**Given text**
———

Posted by on Jul 31, 2009 in 2009, 4 stars, Book Review, Kathy Reichs, Support Your Library, TBR | 5 comments

Genre: Mystery
Series: #3 in the Temperance Brennan series
Publication Date: 2000
Pages: 368
Support Your Local Library Challenge #36, TBR 2009 Challenge Alternate #9

This is the third book in Reichs’ Temperance Brennan series. It’s a combination of medical and police procedural mystery. The TV show Bones is based on this series, but I have never watched the show although I do hear it’s a bit different than the books.

Temperance Brennan is a forensic anthropologist who splits her time between Montreal, Quebec where she works with the police and Charlotte North Carolina where she is a university professor. Yes, it seems strange, but it’s also similar to the author’s own background.

In this book Temperance gets involved in investigating a series of deaths connected to an ongoing war between rival outlaw motorcycle gangs. Both gang members and innocent bystanders are among the victims. Tempe finds herself looking into both current and past murders and also keeping an eye on her visiting nephew while at the same time learning much more than she wanted to know about the outlaw motorcycle gang culture.

———

**What the task asks**
Continue the book review above, picking up after its last sentence.

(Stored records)
———

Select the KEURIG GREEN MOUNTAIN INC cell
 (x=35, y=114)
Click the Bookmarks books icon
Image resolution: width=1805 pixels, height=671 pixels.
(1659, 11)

———

**Response box**
I enjoyed this book. I liked how Tempe seemed a bit smarter about her own personal safety than in the first two books where she fell victim to the ‘smart heroine does stupid things’ syndrome. I enjoyed the investigation into the various cases, but frankly skimmed a bit when the detail (for example the blood spatter explanation) became a wee tad overdone. Tempe deals with remains that are typically more decomposed or damaged so there is a gruesome factor at times. Nevertheless, the story keeps moving at a good pace and I’m willing to overlook some minor quibbles for a story that holds my attention and keeps me entertained.

One thing I do wish Reichs would include in her books is an acronym glossary. She tends to explain the various government and police agency names once and then refer to them by acronym afterwards. I found myself paging back often to figure out an acronym.

Good medical and police story with a protagonist I’m liking more as the series progresses.